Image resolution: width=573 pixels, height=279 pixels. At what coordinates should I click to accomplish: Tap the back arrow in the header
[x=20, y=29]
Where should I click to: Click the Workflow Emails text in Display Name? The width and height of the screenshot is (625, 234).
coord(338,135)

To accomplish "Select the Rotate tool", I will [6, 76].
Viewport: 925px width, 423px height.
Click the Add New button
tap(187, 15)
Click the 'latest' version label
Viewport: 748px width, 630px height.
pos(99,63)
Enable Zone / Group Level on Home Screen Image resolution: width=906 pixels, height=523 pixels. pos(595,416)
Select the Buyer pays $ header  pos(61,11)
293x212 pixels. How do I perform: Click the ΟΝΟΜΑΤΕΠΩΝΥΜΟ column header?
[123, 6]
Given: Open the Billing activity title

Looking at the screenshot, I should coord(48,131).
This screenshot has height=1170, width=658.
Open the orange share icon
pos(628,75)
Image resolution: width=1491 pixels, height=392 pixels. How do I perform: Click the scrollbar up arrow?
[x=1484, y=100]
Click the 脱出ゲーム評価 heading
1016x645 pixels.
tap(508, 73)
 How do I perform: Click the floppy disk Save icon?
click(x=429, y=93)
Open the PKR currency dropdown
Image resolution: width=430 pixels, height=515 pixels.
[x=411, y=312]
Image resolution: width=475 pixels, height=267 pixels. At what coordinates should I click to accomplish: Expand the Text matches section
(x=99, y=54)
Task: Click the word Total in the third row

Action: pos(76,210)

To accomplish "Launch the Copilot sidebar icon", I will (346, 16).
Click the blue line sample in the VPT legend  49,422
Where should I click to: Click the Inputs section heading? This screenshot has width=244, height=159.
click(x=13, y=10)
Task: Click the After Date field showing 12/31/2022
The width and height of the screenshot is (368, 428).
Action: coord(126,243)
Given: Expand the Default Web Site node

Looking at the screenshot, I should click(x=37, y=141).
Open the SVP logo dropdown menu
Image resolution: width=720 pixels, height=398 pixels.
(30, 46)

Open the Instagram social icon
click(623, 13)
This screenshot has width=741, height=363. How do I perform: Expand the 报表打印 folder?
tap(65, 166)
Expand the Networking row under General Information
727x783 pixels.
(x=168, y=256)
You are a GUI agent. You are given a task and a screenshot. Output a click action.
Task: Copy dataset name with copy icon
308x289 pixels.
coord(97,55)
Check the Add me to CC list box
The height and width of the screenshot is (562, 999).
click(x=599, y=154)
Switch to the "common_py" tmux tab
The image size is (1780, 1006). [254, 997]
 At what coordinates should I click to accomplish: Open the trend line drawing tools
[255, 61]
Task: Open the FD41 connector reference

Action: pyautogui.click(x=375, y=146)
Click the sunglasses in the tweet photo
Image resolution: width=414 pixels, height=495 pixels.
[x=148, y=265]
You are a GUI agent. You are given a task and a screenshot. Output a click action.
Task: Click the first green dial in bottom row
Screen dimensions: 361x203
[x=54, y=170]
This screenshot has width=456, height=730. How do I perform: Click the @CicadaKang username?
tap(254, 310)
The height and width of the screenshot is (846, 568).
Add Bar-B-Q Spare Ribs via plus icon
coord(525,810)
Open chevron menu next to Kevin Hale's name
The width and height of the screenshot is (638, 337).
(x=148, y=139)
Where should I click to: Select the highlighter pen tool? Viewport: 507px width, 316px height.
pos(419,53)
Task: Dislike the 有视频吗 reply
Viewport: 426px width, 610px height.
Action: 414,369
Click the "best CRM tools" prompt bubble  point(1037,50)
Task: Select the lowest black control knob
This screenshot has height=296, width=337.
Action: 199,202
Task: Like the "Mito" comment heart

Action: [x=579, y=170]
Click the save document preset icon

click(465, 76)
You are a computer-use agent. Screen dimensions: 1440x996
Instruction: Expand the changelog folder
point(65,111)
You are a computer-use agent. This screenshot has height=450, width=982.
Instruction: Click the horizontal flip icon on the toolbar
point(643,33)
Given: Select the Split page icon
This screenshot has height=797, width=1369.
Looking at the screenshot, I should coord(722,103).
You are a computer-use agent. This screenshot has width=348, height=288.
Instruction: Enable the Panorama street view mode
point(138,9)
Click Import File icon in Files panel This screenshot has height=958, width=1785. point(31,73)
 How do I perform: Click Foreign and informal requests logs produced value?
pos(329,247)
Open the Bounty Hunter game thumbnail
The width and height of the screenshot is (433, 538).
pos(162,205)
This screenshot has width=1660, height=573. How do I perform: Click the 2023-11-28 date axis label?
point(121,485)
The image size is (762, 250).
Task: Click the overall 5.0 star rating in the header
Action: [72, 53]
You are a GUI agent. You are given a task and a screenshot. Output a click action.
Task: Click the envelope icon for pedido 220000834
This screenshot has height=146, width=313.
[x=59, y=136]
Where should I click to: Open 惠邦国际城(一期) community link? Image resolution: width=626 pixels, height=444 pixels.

_ _ _ _ _

§ **STATED EXERCISE**
Return the lines from the one containing "will [6, 76]." through the one containing "Looking at the screenshot, I should coord(48,131).", inclusive, reproducing them verbatim.

§ **TASK RESULT**
To accomplish "Select the Rotate tool", I will [6, 76].
Viewport: 925px width, 423px height.
Click the Add New button
tap(187, 15)
Click the 'latest' version label
Viewport: 748px width, 630px height.
pos(99,63)
Enable Zone / Group Level on Home Screen Image resolution: width=906 pixels, height=523 pixels. pos(595,416)
Select the Buyer pays $ header  pos(61,11)
293x212 pixels. How do I perform: Click the ΟΝΟΜΑΤΕΠΩΝΥΜΟ column header?
[123, 6]
Given: Open the Billing activity title

Looking at the screenshot, I should coord(48,131).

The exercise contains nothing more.